On Jul 24, 2009, at 2:06 PM, Aaron Boodman wrote:

On Fri, Jul 24, 2009 at 1:54 PM, Nikunj R. Mehta<nikunj.me...@oracle.com > wrote:
Experience has shown that there is no easy way out when dealing with
transactions, and locking at the whole database level is no solution to
failures.

The thing that makes the web browser environment different an
interesting is that multiple independent applications can end up
having access to the same database if the run in the same origin.

Applications have the ability to specify which database they want to use. So I don't see problems in apps sharing an origin.

This could be multiple instances of the same app (eg multiple gmail
windows) or just different apps that happen to be on the same origin
(many Google apps run on www.google.com).

When running multiple instances of the same application, or when different applications share the same data, you are beginning to deal with multi-user applications (even though it may be the same security principal). In multi-user applications, database transactions are the same as what they are on the server. Applications have no choice but to be careful in performing transactions. Let me illustrate this with an example.
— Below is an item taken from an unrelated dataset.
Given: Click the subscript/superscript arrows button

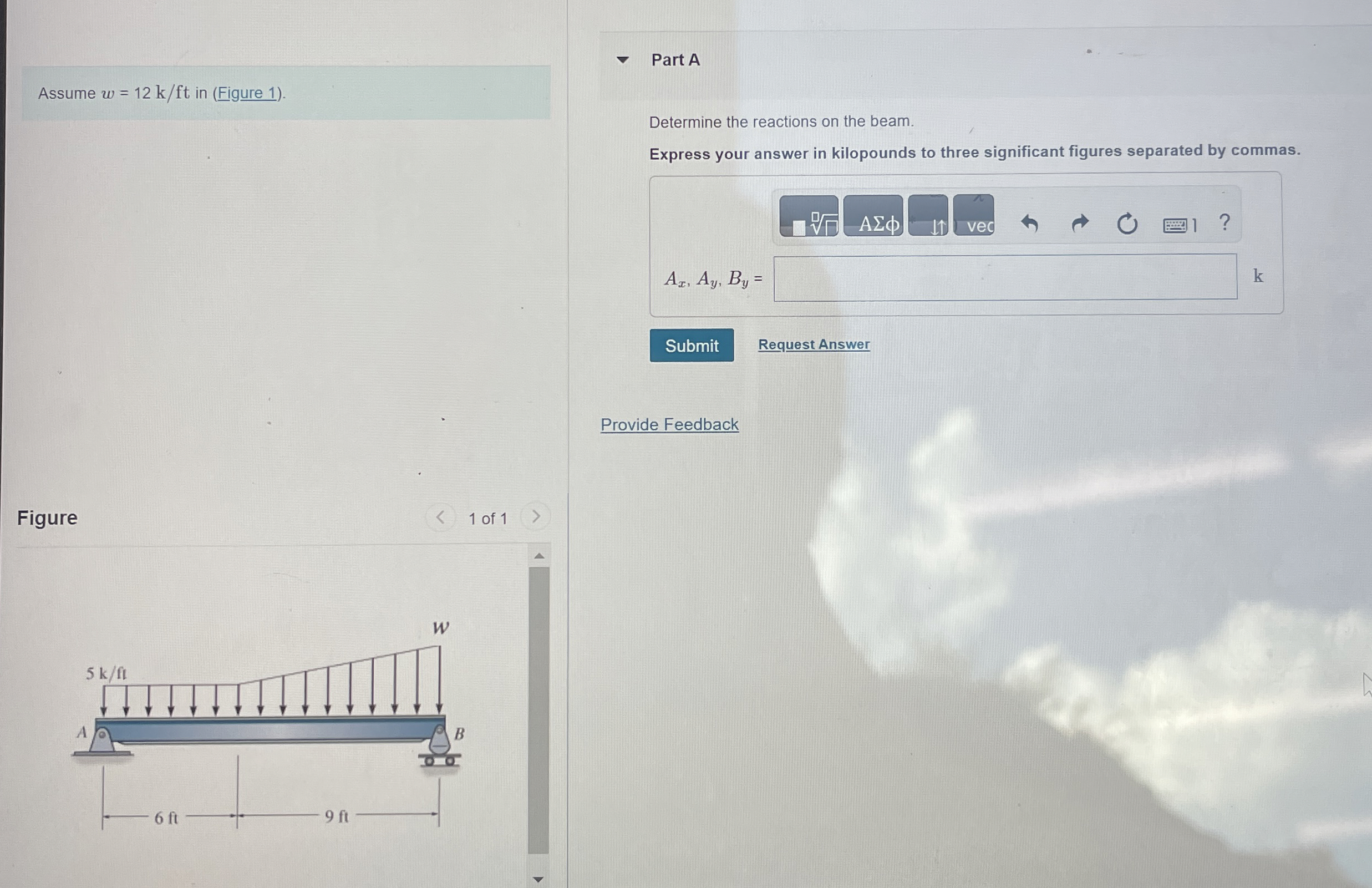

Say that I had a spreadsheet app. The value of a cell was displayed to the user as X. Now, I go in to one tab A and say "add five to X". I also go in to B and say "add five to X". One of those operations will have to fail because it finds that the version of X is not what it was when the transaction started out. Even if you put a lock on the entire database, you can't avoid that problem.

It seems that the way the spec is written, novice programmers would be led to either

1. face lost updates because they assume the browser locks the entire database, and so they won't bother to do their own analysis of whether data has changed since the last time they saw it.

2. create single-instance-only apps , i.e., hold a write lock on the database forever since they don't want to deal version checks.


Because these apps are isolated from each other, they have no way to
cooperate to reduce conflicts. They also have no control over whether
there are multiple copies of themselves (the user control this).

Sorry, but there is postMessage, localStorage, and the database itself. What do you mean these apps are isolated and have no way to cooperate?


Therefore if the platform does not protect against this, basically any
statement can fail due to conflict. This was a big problem with Gears,
and led to applications having to go to crazy contortions to do things
like master election.

I will assert that the platform can't solve all transaction failures by changing the granularity of concurrency control. Otherwise, we wouldn't have database designers going to extremes with serializability protocols.


When we designed the HTML5 version of the database API we specifically
tried to avoid it.


I am perplexed that you expect a poor programmer to understand transactions but not understand recovery.

I do not agree that database-level locking is a big problem for web
applications.

Our problem is not with databases doing database-level locking. Our problem is that such behavior is a MUST.

They are typically serving as most a handful of clients.

Up to one concurrent user, it doesn't matter. When you have even two users, the game changes completely.